In particolare, i contenziosi climatici basati sull’approccio One Health hanno permesso ai ricorrenti di evidenziare gli effetti che il cambiamento climatico e il degrado ambientale hanno sulla qualità di vita e sulla salute umana. Richiamare tale nozione nei contenziosi significa considerare la salute come una condizione sociale, di esposizione agli impatti dei cambiamenti climatici, piuttosto che biofisica, ovvero di dipendenza dalla salute globale.
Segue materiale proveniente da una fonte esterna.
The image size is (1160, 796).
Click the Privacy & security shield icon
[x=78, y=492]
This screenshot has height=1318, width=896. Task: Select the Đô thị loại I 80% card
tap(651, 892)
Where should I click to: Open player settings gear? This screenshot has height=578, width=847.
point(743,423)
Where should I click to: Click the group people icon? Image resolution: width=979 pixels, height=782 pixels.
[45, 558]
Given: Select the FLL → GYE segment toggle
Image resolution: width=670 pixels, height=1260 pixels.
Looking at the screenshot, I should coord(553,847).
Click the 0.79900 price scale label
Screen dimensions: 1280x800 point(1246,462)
Tra i casi di contenziosi climatici più recenti, merita rilievo quello in corso dinanzi alla Corte Europea dei diritti dell’uomo: il Caso Duarte Agostinho c. Portogallo e altri 32 stati. Il ricorso è stato presentato da sei giovani portoghesi che, accusando gli stati di non aver intrapreso azioni sufficienti a mitigare gli effetti del cambiamento climatico, lamentano la violazione del loro diritto alla vita nonché alla salute e all’ambiente sano. Il fondamento giuridico del ricorso è l’art 2, sul diritto alla vita, della Convenzione europea dei diritti dell’uomo. Richiamando questo articolo, i giovani sottolineano come la loro stessa esistenza sia stata minata o messa in pericolo per effetto del grave impatto dei cambiamenti climatici. Infatti, i continui incendi boschivi e le forti ondate di calore li hanno costretti a restare in ambienti chiusi per periodi di tempo prolungati. Nelle loro argomentazioni, in cui si evidenzia come i fattori ambientali siano legati al benessere umano, emerge in modo molto chiaro l’approccio One Health: se la salute ambientale è compromessa inevitabilmente lo sarà anche quella umana.
Come detto, al momento il ricorso è ancora pendente. Sarà interessante vedere come e in che modo la Corte europea affronterà il tema e quale saranno le sue valutazioni.